▶ _THE DATA_
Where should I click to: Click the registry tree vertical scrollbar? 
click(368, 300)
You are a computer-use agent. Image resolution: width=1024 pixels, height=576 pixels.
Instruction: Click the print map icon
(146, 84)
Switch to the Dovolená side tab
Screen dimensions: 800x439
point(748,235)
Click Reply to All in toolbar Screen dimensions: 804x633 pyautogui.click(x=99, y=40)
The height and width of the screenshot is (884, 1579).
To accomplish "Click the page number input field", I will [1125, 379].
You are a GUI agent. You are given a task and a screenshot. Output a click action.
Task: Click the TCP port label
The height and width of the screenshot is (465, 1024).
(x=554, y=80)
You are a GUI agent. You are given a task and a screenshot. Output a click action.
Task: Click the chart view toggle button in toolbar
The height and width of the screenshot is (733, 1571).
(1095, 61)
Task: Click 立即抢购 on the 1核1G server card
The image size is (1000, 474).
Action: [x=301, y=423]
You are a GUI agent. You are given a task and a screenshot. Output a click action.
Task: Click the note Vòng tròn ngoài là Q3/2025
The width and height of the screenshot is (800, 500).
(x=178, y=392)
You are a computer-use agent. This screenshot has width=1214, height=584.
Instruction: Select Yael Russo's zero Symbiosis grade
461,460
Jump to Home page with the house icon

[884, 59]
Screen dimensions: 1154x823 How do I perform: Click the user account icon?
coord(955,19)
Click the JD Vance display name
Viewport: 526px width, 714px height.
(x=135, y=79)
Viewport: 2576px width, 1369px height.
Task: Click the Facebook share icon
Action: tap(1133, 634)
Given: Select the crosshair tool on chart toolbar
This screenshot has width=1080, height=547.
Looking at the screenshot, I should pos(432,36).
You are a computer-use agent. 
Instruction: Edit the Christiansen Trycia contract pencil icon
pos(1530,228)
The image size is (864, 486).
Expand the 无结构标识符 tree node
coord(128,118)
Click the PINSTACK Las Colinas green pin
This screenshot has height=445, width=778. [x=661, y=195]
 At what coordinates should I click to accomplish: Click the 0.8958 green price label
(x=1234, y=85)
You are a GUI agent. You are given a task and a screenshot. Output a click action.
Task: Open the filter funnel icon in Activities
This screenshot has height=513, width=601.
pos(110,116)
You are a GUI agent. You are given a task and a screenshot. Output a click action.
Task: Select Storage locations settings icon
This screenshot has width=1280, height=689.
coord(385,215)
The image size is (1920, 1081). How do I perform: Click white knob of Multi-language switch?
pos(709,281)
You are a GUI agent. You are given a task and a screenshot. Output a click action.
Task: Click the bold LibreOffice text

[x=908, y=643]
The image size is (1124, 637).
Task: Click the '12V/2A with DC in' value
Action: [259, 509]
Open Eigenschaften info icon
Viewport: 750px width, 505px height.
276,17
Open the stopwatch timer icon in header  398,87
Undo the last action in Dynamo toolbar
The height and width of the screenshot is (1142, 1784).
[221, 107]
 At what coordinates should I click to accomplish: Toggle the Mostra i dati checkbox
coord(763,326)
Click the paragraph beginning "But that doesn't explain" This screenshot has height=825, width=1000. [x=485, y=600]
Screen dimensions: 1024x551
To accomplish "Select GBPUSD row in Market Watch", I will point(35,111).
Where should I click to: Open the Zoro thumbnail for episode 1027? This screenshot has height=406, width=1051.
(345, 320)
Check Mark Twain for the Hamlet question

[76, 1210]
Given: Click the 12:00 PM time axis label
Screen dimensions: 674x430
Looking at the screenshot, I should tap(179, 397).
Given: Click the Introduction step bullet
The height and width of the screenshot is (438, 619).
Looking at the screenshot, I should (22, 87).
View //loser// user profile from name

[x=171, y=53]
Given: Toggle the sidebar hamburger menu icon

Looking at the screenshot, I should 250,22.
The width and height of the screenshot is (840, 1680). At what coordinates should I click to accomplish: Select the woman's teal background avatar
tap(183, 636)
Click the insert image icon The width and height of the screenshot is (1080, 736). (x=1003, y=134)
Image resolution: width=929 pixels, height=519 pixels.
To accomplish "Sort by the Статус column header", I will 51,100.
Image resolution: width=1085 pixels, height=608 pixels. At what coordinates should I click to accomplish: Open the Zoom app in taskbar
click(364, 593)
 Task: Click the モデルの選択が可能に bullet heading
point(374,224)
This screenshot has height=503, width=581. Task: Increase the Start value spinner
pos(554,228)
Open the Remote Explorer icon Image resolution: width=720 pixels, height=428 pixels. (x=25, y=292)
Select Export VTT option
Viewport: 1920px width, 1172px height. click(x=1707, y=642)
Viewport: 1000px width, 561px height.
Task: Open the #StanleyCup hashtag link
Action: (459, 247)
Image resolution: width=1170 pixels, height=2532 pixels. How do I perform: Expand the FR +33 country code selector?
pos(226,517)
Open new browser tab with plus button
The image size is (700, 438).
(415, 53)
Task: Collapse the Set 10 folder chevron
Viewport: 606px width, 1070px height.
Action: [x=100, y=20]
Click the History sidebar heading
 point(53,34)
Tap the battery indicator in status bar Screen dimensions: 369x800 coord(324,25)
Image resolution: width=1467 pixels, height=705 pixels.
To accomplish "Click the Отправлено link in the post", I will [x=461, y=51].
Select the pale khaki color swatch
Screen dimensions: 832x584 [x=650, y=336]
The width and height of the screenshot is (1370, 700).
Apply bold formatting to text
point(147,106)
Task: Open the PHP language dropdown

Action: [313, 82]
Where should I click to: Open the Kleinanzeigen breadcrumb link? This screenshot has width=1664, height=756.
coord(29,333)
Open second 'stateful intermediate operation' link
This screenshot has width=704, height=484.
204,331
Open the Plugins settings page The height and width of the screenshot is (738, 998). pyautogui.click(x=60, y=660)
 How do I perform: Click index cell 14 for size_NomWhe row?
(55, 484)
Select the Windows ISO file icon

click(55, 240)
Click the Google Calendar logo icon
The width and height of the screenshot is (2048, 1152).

▶ _TASK REQUIREMENTS_
Which lines above hold the string "settings"? Copy each of them.

▶ _TASK RESPONSE_
Task: Select Storage locations settings icon
Open the Plugins settings page The height and width of the screenshot is (738, 998). pyautogui.click(x=60, y=660)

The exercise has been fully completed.